-- Required work --
Reproduce the data in full, exactly.

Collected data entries
----

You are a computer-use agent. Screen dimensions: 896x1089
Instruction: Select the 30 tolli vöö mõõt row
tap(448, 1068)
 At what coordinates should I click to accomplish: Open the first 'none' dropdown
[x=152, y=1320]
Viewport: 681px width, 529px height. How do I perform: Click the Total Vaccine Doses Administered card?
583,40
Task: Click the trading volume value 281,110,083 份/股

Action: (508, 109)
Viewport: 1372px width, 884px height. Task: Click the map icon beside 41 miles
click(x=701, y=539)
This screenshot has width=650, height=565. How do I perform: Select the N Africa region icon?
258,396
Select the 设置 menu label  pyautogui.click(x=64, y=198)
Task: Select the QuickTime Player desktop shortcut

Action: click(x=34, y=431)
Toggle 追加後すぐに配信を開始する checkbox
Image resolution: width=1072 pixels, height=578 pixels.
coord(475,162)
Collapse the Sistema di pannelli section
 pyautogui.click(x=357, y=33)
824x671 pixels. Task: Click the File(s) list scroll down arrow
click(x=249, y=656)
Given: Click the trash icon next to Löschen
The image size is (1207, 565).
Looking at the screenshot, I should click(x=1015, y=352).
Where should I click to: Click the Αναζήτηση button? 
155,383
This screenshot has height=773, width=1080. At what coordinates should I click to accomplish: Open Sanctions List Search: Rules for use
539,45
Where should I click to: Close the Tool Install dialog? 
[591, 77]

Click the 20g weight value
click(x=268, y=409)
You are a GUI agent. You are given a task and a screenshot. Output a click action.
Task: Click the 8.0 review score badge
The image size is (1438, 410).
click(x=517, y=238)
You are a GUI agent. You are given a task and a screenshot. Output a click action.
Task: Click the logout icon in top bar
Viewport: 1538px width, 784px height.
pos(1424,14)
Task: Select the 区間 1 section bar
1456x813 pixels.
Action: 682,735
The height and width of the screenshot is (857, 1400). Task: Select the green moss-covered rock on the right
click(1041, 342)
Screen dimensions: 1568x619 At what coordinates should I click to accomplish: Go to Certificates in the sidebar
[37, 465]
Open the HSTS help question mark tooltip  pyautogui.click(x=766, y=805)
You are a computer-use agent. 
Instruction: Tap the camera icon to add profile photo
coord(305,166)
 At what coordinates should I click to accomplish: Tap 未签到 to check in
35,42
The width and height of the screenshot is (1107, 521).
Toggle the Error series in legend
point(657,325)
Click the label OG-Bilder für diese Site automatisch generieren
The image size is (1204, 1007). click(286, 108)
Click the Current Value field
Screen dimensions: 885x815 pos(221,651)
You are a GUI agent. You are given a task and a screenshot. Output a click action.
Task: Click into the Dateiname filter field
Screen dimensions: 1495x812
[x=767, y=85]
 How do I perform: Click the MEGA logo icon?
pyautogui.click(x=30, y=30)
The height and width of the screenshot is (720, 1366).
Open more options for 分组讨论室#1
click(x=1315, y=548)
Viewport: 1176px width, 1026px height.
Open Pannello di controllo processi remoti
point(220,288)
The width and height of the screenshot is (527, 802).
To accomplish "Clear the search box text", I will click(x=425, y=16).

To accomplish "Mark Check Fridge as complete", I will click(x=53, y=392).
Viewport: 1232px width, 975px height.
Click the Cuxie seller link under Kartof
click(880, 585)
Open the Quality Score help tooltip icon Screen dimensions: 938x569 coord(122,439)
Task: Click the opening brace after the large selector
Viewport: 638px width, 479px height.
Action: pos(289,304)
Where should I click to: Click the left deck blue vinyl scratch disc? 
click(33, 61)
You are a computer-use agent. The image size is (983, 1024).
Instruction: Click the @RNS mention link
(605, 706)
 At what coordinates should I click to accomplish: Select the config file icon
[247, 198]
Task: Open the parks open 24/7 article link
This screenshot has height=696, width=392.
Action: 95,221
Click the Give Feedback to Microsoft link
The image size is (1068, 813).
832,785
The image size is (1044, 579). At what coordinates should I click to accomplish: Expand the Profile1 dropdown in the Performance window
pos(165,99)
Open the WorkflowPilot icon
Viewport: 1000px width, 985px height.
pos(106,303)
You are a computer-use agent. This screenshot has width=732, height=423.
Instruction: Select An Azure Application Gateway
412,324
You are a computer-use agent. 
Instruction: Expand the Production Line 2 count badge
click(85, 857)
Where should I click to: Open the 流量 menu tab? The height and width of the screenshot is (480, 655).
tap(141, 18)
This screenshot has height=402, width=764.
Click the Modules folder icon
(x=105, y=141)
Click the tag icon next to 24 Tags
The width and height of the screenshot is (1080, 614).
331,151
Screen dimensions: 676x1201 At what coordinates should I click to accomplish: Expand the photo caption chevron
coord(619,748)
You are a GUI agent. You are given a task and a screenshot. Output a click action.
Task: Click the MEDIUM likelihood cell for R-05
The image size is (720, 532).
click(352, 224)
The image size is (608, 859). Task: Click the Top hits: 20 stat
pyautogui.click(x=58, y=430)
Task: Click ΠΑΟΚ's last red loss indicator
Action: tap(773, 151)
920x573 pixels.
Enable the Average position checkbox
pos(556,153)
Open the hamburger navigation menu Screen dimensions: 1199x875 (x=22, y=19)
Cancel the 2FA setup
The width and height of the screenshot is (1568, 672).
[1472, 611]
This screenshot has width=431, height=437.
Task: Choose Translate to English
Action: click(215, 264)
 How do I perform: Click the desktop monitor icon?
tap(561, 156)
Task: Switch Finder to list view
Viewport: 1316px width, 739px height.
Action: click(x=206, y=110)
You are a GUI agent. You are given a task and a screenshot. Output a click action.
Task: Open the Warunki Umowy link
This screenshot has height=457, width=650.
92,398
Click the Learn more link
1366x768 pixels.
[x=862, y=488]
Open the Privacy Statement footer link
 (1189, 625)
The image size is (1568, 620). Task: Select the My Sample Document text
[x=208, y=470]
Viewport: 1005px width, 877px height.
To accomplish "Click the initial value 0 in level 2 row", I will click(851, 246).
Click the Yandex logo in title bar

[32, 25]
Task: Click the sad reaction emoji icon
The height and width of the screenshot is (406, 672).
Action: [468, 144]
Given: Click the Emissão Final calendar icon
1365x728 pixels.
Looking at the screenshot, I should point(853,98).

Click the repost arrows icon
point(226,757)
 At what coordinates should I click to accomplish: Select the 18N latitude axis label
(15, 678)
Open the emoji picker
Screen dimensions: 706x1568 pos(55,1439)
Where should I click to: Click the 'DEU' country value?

----

-- Result --
You are a computer-use agent. Screen dimensions: 896x1089
Instruction: Select the 30 tolli vöö mõõt row
tap(448, 1068)
 At what coordinates should I click to accomplish: Open the first 'none' dropdown
[x=152, y=1320]
Viewport: 681px width, 529px height. How do I perform: Click the Total Vaccine Doses Administered card?
583,40
Task: Click the trading volume value 281,110,083 份/股

Action: (508, 109)
Viewport: 1372px width, 884px height. Task: Click the map icon beside 41 miles
click(x=701, y=539)
This screenshot has width=650, height=565. How do I perform: Select the N Africa region icon?
258,396
Select the 设置 menu label  pyautogui.click(x=64, y=198)
Task: Select the QuickTime Player desktop shortcut

Action: click(x=34, y=431)
Toggle 追加後すぐに配信を開始する checkbox
Image resolution: width=1072 pixels, height=578 pixels.
coord(475,162)
Collapse the Sistema di pannelli section
 pyautogui.click(x=357, y=33)
824x671 pixels. Task: Click the File(s) list scroll down arrow
click(x=249, y=656)
Given: Click the trash icon next to Löschen
The image size is (1207, 565).
Looking at the screenshot, I should click(x=1015, y=352).
Where should I click to: Click the Αναζήτηση button? 
155,383
This screenshot has height=773, width=1080. At what coordinates should I click to accomplish: Open Sanctions List Search: Rules for use
539,45
Where should I click to: Close the Tool Install dialog? 
[591, 77]

Click the 20g weight value
click(x=268, y=409)
You are a GUI agent. You are given a task and a screenshot. Output a click action.
Task: Click the 8.0 review score badge
The image size is (1438, 410).
click(x=517, y=238)
You are a GUI agent. You are given a task and a screenshot. Output a click action.
Task: Click the logout icon in top bar
Viewport: 1538px width, 784px height.
pos(1424,14)
Task: Select the 区間 1 section bar
1456x813 pixels.
Action: 682,735
The height and width of the screenshot is (857, 1400). Task: Select the green moss-covered rock on the right
click(1041, 342)
Screen dimensions: 1568x619 At what coordinates should I click to accomplish: Go to Certificates in the sidebar
[37, 465]
Open the HSTS help question mark tooltip  pyautogui.click(x=766, y=805)
You are a computer-use agent. 
Instruction: Tap the camera icon to add profile photo
coord(305,166)
 At what coordinates should I click to accomplish: Tap 未签到 to check in
35,42
The width and height of the screenshot is (1107, 521).
Toggle the Error series in legend
point(657,325)
Click the label OG-Bilder für diese Site automatisch generieren
The image size is (1204, 1007). click(286, 108)
Click the Current Value field
Screen dimensions: 885x815 pos(221,651)
You are a GUI agent. You are given a task and a screenshot. Output a click action.
Task: Click into the Dateiname filter field
Screen dimensions: 1495x812
[x=767, y=85]
 How do I perform: Click the MEGA logo icon?
pyautogui.click(x=30, y=30)
The height and width of the screenshot is (720, 1366).
Open more options for 分组讨论室#1
click(x=1315, y=548)
Viewport: 1176px width, 1026px height.
Open Pannello di controllo processi remoti
point(220,288)
The width and height of the screenshot is (527, 802).
To accomplish "Clear the search box text", I will click(x=425, y=16).

To accomplish "Mark Check Fridge as complete", I will click(x=53, y=392).
Viewport: 1232px width, 975px height.
Click the Cuxie seller link under Kartof
click(880, 585)
Open the Quality Score help tooltip icon Screen dimensions: 938x569 coord(122,439)
Task: Click the opening brace after the large selector
Viewport: 638px width, 479px height.
Action: pos(289,304)
Where should I click to: Click the left deck blue vinyl scratch disc? 
click(33, 61)
You are a computer-use agent. The image size is (983, 1024).
Instruction: Click the @RNS mention link
(605, 706)
 At what coordinates should I click to accomplish: Select the config file icon
[247, 198]
Task: Open the parks open 24/7 article link
This screenshot has height=696, width=392.
Action: 95,221
Click the Give Feedback to Microsoft link
The image size is (1068, 813).
832,785
The image size is (1044, 579). At what coordinates should I click to accomplish: Expand the Profile1 dropdown in the Performance window
pos(165,99)
Open the WorkflowPilot icon
Viewport: 1000px width, 985px height.
pos(106,303)
You are a computer-use agent. This screenshot has width=732, height=423.
Instruction: Select An Azure Application Gateway
412,324
You are a computer-use agent. 
Instruction: Expand the Production Line 2 count badge
click(85, 857)
Where should I click to: Open the 流量 menu tab? The height and width of the screenshot is (480, 655).
tap(141, 18)
This screenshot has height=402, width=764.
Click the Modules folder icon
(x=105, y=141)
Click the tag icon next to 24 Tags
The width and height of the screenshot is (1080, 614).
331,151
Screen dimensions: 676x1201 At what coordinates should I click to accomplish: Expand the photo caption chevron
coord(619,748)
You are a GUI agent. You are given a task and a screenshot. Output a click action.
Task: Click the MEDIUM likelihood cell for R-05
The image size is (720, 532).
click(352, 224)
The image size is (608, 859). Task: Click the Top hits: 20 stat
pyautogui.click(x=58, y=430)
Task: Click ΠΑΟΚ's last red loss indicator
Action: tap(773, 151)
920x573 pixels.
Enable the Average position checkbox
pos(556,153)
Open the hamburger navigation menu Screen dimensions: 1199x875 (x=22, y=19)
Cancel the 2FA setup
The width and height of the screenshot is (1568, 672).
[1472, 611]
This screenshot has width=431, height=437.
Task: Choose Translate to English
Action: click(215, 264)
 How do I perform: Click the desktop monitor icon?
tap(561, 156)
Task: Switch Finder to list view
Viewport: 1316px width, 739px height.
Action: click(x=206, y=110)
You are a GUI agent. You are given a task and a screenshot. Output a click action.
Task: Open the Warunki Umowy link
This screenshot has height=457, width=650.
92,398
Click the Learn more link
1366x768 pixels.
[x=862, y=488]
Open the Privacy Statement footer link
 (1189, 625)
The image size is (1568, 620). Task: Select the My Sample Document text
[x=208, y=470]
Viewport: 1005px width, 877px height.
To accomplish "Click the initial value 0 in level 2 row", I will click(851, 246).
Click the Yandex logo in title bar

[32, 25]
Task: Click the sad reaction emoji icon
The height and width of the screenshot is (406, 672).
Action: [468, 144]
Given: Click the Emissão Final calendar icon
1365x728 pixels.
Looking at the screenshot, I should point(853,98).

Click the repost arrows icon
point(226,757)
 At what coordinates should I click to accomplish: Select the 18N latitude axis label
(15, 678)
Open the emoji picker
Screen dimensions: 706x1568 pos(55,1439)
Where should I click to: Click the 'DEU' country value?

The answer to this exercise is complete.